Yeah, but if we replace the loop with a seq lock, then it would work.
albeit, more cacheline bouncing (caused by writes). (maybe not, see below)

> > do you actually use the RCU internals? or do you just reimplement an RCU
> > algorithm?
> >
>
> Nope, I don't use RCU internals in this code. Preempt disable seemed
> like the best way to handle this utterly short code path and I wanted
> the write side to be fast enough to be called periodically. What I do is:

grmble. Then how do you trace preempt_disable?  As my tracer does that
(see the last patch in the series).

>
> - Disable preemption at the read-side :
>   it makes sure the pointer I get will point to a data structure that
>   will never change while I am in the preempt disabled code. (see *)
> - I use per-cpu data to allow the read-side to be as fast as possible
>   (only need to disable preemption, does not race against other CPUs and
>   won't generate cache line bouncing). It also allows dealing with
>   unsynchronized TSCs if needed.
> - Periodical write side : it's called from an IPI running on each CPU.
>
> (*) We expect the read-side (preempt off region) to last shorter than
> the interval between IPI updates so we can guarantee the data structure
> it uses won't be modified underneath it. Since the IPI update is
> launched each seconds or so (depends on the frequency of the counter we
> are trying to extend), it's more than ok.
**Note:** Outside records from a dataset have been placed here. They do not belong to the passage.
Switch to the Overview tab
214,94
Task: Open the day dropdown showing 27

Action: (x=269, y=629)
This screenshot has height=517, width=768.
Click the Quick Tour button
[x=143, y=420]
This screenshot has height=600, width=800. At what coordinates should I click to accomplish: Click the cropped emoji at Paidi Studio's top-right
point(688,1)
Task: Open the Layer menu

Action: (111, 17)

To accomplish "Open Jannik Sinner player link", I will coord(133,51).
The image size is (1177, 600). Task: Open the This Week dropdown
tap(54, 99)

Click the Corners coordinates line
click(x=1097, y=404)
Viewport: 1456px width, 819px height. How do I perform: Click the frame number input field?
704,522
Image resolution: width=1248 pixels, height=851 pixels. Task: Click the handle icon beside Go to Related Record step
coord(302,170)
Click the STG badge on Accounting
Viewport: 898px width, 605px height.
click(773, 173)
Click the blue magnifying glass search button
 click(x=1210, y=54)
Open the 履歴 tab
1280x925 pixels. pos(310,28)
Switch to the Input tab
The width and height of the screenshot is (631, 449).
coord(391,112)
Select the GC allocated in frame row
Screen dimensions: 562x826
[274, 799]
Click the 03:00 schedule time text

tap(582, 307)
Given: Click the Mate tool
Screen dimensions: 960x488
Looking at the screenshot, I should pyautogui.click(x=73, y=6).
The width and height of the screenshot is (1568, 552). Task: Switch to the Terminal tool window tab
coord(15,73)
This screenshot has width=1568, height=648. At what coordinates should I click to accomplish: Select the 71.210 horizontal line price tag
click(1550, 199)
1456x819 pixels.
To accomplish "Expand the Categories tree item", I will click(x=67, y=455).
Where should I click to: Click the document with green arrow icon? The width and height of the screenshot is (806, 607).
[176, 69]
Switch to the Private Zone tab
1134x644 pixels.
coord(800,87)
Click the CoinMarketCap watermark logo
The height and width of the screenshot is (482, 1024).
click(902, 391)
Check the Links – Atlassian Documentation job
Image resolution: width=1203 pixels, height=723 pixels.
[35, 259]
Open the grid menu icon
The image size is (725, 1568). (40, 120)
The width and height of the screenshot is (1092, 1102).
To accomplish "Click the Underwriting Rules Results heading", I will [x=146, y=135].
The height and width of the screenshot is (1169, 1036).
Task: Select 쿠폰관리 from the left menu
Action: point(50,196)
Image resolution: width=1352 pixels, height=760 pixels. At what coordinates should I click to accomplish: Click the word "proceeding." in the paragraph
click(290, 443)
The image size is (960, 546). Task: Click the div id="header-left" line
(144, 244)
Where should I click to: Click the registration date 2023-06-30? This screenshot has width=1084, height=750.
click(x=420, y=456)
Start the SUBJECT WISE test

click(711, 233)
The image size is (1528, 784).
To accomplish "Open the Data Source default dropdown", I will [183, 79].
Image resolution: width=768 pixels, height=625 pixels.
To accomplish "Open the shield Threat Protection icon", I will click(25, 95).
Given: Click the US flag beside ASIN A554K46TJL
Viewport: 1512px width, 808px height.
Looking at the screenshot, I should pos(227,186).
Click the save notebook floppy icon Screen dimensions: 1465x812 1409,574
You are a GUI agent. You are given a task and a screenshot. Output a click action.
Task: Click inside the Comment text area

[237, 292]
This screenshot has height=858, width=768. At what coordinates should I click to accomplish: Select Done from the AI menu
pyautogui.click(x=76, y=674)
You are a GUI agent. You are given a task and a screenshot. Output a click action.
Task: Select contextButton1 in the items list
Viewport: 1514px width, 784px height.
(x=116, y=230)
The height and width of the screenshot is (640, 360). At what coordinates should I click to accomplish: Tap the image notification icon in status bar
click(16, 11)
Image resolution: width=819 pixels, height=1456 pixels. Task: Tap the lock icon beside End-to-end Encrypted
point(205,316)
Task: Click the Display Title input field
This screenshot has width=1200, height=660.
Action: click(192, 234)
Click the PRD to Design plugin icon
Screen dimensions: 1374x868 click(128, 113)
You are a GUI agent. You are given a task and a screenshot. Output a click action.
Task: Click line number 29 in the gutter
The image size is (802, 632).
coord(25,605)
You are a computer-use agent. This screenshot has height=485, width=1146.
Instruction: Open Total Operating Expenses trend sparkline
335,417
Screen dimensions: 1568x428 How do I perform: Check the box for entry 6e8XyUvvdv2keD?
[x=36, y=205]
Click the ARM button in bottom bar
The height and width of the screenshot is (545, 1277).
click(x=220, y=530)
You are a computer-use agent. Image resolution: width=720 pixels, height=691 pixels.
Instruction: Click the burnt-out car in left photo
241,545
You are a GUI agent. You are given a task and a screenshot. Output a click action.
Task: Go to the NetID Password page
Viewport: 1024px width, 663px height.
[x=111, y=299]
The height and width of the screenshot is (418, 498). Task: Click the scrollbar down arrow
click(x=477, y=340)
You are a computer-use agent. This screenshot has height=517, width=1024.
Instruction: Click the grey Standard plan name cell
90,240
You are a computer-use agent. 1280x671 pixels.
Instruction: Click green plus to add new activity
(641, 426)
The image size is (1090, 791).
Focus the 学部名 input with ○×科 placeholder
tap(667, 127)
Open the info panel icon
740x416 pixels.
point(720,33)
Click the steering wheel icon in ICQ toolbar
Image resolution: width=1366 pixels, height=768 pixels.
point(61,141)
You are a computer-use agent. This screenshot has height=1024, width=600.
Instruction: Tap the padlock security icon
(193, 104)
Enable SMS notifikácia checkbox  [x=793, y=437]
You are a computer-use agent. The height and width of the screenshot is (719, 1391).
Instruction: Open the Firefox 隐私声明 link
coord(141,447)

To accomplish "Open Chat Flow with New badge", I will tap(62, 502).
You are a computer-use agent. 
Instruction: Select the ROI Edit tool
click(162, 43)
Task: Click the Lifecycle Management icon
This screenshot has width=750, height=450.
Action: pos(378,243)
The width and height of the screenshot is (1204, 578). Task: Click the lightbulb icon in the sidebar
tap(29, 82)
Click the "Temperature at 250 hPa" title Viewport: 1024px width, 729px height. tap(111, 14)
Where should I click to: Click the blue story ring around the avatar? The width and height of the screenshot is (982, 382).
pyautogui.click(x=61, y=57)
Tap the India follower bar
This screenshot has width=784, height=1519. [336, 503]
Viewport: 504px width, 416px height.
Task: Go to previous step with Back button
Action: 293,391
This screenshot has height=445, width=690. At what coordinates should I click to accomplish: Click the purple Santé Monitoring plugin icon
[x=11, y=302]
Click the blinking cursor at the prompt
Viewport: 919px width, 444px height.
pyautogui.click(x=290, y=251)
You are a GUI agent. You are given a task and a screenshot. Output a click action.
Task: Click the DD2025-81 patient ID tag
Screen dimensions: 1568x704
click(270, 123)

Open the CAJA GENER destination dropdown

One thing I want to clear up. The major difference between this
latency_tracer and LTTng is what we consider fast paths.  The latency
tracer is recording things like enabling and disabling interrupts, preempt
count changes, or simply profiling all function calls.  Those are what I
consider fast paths.  The slow path WRT the latency_tracer are things like
context switches.  This is why I don't have a problem with copying the
comm at context switch time. Because that _is_ a slow path for the latency
tracer.

Placing a read_seqlock in get_monotonic_cycles would not be that bad,
since the only slow down would be the rmb.  read_seqlocks don't modify
global data. Only the write_seqlock does. So the cache line bouncing would
only happen on updates in clocksource_accumulate. But then after the
caches are all balanced again, the reads will continue fine.

Question: Is a cache-miss a greater cost than a read to a clocksource
          (besides the TSC)?

Also note how I arrange these variables in the clock struct:

	struct {
		cycle_t cycle_last, cycle_accumulated, cycle_monotonic;
		cycle_t cycle_interval;
	} ____cacheline_aligned_in_smp;

I could do the following:

	struct {
		seqlock_t cycle_lock;
		cycle_t cycle_last, cycle_accumulated, cycle_monotonic;
		cycle_t cycle_interval;
	} ____cacheline_aligned_in_smp;

Which would help to keep all these in the same cache line. These are all
updated at the same time, and hopefully this will keep the cache line
bouncing limited to a single cacheline.